I get very emotional and upset when I see the family members looking into the sky with tears in their eyes saying goodbye to their loved ones, as long as the helicopter is in sight. I can see on their faces many questions, but no easy answers. Where do they need to go from here? How do they get there? Whether their loved ones will still be alive when they get there? New place, new people, new doctors and new questions.
I never envisioned myself in that helicopter, as a patient. Like most other people, I used to think that I was invincible and nothing would ever happen to me. After my recent brush with death, I think differently. What if I was involved in a bad accident on my way to the hospital? Will there be enough time for me to survive while I'm being transported to a distant hospital in another county to get the necessary care?
Trauma is the leading cause of death ages of people 44 and younger. Motor vehicle crashes are the No. 1 cause of trauma-related deaths and falls are the second-leading cause. Trauma also is a time-sensitive condition, just like a heart attack or stroke. The quicker you can get to a capable treatment facility, the more likely you are to survive.

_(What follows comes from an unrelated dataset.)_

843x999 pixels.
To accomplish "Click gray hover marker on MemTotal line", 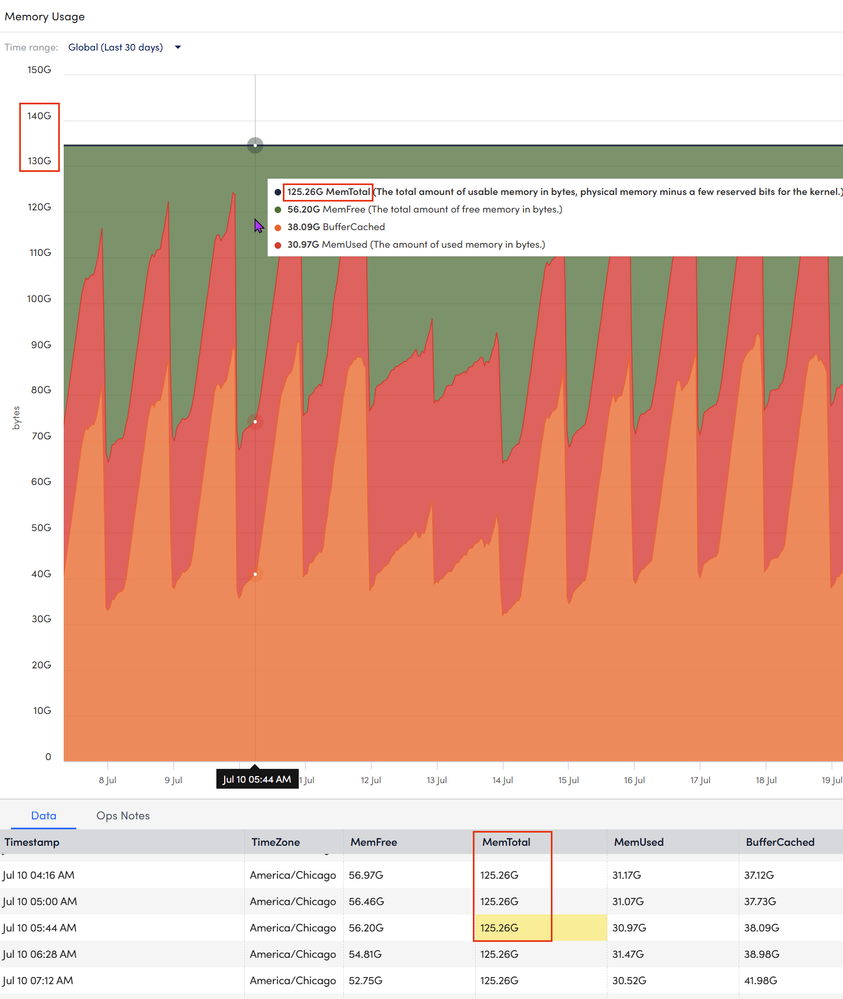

In 1981, when I started my cardiology private practice in Hudson, the 50-bed hospital did not even have an echocardiogram machine that I could use. I had to take out a loan and buy one, to make the right treatment decisions for heart patients. We used to send hundreds of patients to Tampa for heart catheterization and surgery. I used the same arguments about the need for local advanced cardiac care at that time and I faced the same objections, opposition and court appeals then that the proposed trauma center is now.
People said we were in the boon docks, did not have expertise, did not have the volume of patients, didn't not need one, wouldn't make enough money, wouldn't maintain quality, would hurt other doctors and hospitals and would destroy tertiary referral centers.
Guess what? We prevailed with the heart center and we proved them all wrong. We became one of the top 50 cardiac centers in the country (U.S. News & World Report) within 10 years after we started a high-quality program.
We did not hurt any doctors or hospitals. It was a win-win situation. It actually promoted overall quality of medical care for all other specialties at our hospital. We attracted highly qualified physicians in many specialties from all over the country. The hospital grew more than five times its original size and created lots of jobs. All other competing hospitals rose to the occasion and did their best to become providers of the best possible care which benefited both hospitals and patients. We saved lives close to home with comfort and peace to the families. They did not need to travel distances to unknown places, dealing with unknown doctors and living in motels under most difficult circumstances.
It is about time to treat trauma like a heart attack or stroke, taking the patient to the operating room, as soon as necessary, instead of waiting to load the patient into an ambulance or helicopter or even worse.
There is no local state approved trauma center in Pasco, Hernando, Citrus or Marion counties. Regional Medical Center Bayonet Point, in Hudson, is willing to take the lead to do the right thing once again, by investing resources (with USF affiliation) to create a high-quality trauma center, that will meet rigorous government standards. The hospital will be required to treat all emergency serious trauma patients, irrespective of their ability to pay.
Please note that I am an experienced practicing physician and a concerned private citizen. I do not work for HCA and never did. The only conflict of interest, if one can call it that, is my compelling desire to reduce death and disability.
It is about time for the community and the government agencies to support and appreciate that time is of the essence in trauma care. Someday, it may make all the difference between life and death for you or your loved one.
Dr. Rao Musunuru, a cardiologist, has been serving residents of Pasco and Hernando counties since 1981. The American Heart Association named him national physician of the year in 2005.